Coleen Rowley nearly drank my beer.
I mean this in a good way.
The DFL-endorsed Second Congressional District candidate reached for my beer because we were both drinking three-quarter-full dark pints. Beyond that there were differences. Hers was still the one she started with before beginning to address the Drinking Liberally group 45 minutes before. Mine was not.
She was intent on our conversation about how the FBi has been transformed by the Bush war on terror from a law enforcement agency to an intelligence agency — and not a very good one — intent on adding hay to the haystack rather than finding the needle. I was listening, but still keeping track of my beer, so I lunged as she reached.
This is not a dignified way to discuss Congressional candidates, but Rowley encourages informality. She clearly has a sharp intellect and the ability to draw quick connections. She brings a certain celebrity. She does not shy from the issues or enage them in the measured, salon-tested language of certain candidates that threaten to send progressives screaming to the Greens.
But she also showed in a green soccer mom ensemble that with a little more blue would have passed for a resident's surgical scrubs. She drove herself — with the staffer riding shotgun — in a non-descript red economy car wrapped in campaign signs.
Her opponent, John Kline, will remind you he is a tough, grandfatherly former Marine colonel who used to carry the nuclear football, but will do everything (which means doing nothing) to make voters forget he is one of the most radically right-wing members of Congress. Rowley, with aforementioned staffer, brought a foamcore-backed matrix to prove it — the first visual aid I've seen deployed here.
Candidates are either sales people or educators, Rowley said, and it took only ten seconds to know which camp (or classroom) she came from.
You can read candidate's positions on their sites. That is, if they aren't acolytes of the President. You come to DL to take a different measure which, sad to say, campaigning is increasingly about: What kind of person are they?
Politics reduced to a character role. Womanizer. Scofflaw. Lackey. Doofus. Grandfatherly marine colonel who carried the nuclear football. Crazy bitch.
Rowley admitted that she voted for George W. in 2000. Like a number of relatively conservative, play-by-the-rules, work-for-your-country solid citizens, she was persuaded that the greenhorn would be guided by Rumsfeld and Cheney.
Oh, my, was he.
Rowley, the FBI agent, was specially situated to see how right and how wrong that assessment was. And Rowley, the lawyer, Midwesterner and triathlete, changed course.
It's not just who Rowley is that makes her worth taking seriously. It's who she was first. She is no political careerist pretending to be one of the people or loony accidental celebrity thrust on a stage where she has no business performing. She's a smart, decent person with conservative, law-abiding tendencies who got too close to the beast and said: Oh shit.
She has that candidate tendency to talk more than she should. She's intense to a degree that might scare you if you were planning to marry her daughter.
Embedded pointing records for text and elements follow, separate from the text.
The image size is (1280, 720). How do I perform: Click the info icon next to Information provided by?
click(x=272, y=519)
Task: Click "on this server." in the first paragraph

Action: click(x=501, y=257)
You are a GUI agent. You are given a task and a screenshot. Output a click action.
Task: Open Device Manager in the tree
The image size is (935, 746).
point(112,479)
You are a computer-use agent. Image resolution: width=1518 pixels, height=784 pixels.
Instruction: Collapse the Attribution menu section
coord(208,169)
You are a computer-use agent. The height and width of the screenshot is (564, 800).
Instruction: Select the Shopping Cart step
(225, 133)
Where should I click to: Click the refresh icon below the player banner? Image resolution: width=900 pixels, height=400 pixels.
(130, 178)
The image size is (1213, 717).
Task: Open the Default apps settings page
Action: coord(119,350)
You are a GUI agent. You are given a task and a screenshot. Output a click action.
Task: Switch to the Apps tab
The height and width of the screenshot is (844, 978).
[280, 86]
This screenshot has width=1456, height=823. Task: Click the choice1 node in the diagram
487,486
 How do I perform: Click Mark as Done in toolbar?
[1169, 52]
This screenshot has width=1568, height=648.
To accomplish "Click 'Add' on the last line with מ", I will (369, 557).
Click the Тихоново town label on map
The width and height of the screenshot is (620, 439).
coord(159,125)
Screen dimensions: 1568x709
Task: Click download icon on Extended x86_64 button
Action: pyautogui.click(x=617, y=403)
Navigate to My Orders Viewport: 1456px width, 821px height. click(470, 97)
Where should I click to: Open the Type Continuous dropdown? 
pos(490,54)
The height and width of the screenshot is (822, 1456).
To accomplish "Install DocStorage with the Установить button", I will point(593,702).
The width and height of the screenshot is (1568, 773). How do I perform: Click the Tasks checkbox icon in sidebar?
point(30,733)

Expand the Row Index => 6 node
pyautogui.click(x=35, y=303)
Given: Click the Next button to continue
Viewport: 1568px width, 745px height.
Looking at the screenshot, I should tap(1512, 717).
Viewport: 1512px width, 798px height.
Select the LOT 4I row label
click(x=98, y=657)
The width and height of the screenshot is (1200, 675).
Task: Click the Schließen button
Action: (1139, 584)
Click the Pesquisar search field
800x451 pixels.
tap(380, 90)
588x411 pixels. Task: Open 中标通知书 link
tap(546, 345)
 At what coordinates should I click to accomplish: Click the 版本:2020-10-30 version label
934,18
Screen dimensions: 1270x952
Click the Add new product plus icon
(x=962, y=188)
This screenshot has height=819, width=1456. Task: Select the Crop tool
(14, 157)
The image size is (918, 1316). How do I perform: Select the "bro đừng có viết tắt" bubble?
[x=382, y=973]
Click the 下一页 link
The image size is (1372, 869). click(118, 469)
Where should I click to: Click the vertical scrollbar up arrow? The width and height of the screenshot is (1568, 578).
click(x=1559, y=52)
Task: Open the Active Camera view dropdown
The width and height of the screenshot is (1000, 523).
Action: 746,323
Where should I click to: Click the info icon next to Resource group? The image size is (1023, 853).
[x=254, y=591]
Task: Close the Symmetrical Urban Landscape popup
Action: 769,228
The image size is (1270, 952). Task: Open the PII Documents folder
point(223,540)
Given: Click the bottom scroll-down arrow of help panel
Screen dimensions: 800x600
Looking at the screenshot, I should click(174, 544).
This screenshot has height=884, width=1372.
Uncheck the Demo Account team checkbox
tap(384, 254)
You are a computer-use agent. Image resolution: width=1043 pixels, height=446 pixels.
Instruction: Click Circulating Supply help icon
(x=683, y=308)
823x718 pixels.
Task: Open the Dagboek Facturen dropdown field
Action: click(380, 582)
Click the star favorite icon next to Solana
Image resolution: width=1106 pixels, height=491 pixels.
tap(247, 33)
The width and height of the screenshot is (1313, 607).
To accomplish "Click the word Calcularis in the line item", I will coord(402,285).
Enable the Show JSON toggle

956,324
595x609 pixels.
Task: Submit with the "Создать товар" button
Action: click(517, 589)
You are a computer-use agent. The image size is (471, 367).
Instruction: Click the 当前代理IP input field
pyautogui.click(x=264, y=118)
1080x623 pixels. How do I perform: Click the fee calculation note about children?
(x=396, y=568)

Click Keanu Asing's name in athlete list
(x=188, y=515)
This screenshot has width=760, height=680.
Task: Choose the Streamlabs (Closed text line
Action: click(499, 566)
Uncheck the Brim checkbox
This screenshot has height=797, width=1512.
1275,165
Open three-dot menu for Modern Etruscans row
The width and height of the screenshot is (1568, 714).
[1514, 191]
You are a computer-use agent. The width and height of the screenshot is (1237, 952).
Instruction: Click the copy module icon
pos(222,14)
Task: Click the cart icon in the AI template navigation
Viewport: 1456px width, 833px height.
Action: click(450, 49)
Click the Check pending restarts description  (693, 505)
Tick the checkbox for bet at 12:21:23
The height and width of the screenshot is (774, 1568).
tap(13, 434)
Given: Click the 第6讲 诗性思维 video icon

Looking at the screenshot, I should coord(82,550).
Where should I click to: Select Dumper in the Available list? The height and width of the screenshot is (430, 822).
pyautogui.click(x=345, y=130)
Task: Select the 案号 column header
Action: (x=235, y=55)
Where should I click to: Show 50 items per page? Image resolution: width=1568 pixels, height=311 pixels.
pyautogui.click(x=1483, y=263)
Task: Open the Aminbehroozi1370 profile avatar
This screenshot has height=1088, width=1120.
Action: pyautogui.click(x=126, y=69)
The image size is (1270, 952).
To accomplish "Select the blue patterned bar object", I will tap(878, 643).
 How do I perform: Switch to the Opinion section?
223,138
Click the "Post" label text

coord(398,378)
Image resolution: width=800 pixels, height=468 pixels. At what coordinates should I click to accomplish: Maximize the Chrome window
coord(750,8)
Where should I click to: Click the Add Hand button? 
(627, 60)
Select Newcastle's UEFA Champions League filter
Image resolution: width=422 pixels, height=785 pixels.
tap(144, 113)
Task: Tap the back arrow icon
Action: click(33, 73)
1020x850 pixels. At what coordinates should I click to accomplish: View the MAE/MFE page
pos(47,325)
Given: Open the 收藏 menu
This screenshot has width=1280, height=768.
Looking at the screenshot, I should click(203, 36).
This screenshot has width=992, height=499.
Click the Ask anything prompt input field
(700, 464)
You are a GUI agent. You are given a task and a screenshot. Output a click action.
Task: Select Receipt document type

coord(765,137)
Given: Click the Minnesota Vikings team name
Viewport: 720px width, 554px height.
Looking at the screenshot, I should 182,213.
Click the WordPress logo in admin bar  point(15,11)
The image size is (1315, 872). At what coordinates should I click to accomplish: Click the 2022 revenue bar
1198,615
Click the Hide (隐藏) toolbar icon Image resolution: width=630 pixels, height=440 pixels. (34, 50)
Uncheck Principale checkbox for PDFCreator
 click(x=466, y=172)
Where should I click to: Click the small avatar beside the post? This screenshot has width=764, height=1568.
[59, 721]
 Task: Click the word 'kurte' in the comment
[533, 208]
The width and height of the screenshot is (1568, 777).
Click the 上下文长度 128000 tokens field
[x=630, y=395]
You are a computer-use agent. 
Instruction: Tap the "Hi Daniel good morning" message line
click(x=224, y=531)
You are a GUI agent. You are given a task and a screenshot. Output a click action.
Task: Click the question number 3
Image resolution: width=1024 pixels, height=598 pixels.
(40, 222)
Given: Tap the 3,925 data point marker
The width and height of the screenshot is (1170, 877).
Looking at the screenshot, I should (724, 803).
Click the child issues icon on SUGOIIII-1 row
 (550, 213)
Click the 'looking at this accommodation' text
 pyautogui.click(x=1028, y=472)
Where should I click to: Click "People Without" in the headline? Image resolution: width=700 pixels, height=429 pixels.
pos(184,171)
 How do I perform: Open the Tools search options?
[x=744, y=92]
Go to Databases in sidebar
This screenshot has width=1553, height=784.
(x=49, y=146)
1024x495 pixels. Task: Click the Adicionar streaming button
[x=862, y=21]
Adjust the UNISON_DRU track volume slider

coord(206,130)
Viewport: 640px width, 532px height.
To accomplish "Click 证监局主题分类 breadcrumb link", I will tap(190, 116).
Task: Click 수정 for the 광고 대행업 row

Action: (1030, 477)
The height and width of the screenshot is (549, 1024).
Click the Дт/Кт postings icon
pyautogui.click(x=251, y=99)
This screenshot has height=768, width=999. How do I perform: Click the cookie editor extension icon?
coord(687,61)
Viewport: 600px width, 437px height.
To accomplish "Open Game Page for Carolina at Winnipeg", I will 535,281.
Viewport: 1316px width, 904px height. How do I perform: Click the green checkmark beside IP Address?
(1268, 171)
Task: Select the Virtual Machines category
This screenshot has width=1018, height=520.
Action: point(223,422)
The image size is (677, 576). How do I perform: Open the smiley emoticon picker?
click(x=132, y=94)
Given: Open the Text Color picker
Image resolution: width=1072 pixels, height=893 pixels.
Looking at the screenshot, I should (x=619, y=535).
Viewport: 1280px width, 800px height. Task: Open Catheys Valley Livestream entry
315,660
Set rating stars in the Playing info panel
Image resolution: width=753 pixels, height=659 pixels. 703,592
And she has sort of sharpness combined with granola folksiness that might work very well as chair of the planning commission or executive director of a non-profit dedicated to energy self-reliance. But the issues have propelled her nationally and the fates have put her up against a quintessential neo-Republican who exemplifies the dangerous nexus of ignorance and incompetence Rowley has labeled the defining characteristic of this administration.
There are words — senatorial and gubernatorial — to describe what the parties stereotypically look for in their candidates. There is no equivalent for the House, but if there were, Rowley would not be it. She is somebody's mom, the debate teacher, the good manager who never made VP, the runner who could probably kick your butt, the neighbor who knows what your kid did when you were gone, the lawyer who packed a loaded gun every day for her country and believed in what she was doing right until the very end when her co-workers thought she was nuts and her superiors wanted her gone.
But perhaps most important of all, she is the person who can enumerate every single one of her opponent's failings and dangerous leanings, and when challenged why she doesn't go after Kline even harder, she quotes Martin Luther King about hating the sin, but not hating the sinner.
And you actually believe this came from the heart of Coleen Rowley, not the trick bag of some campaign consultant.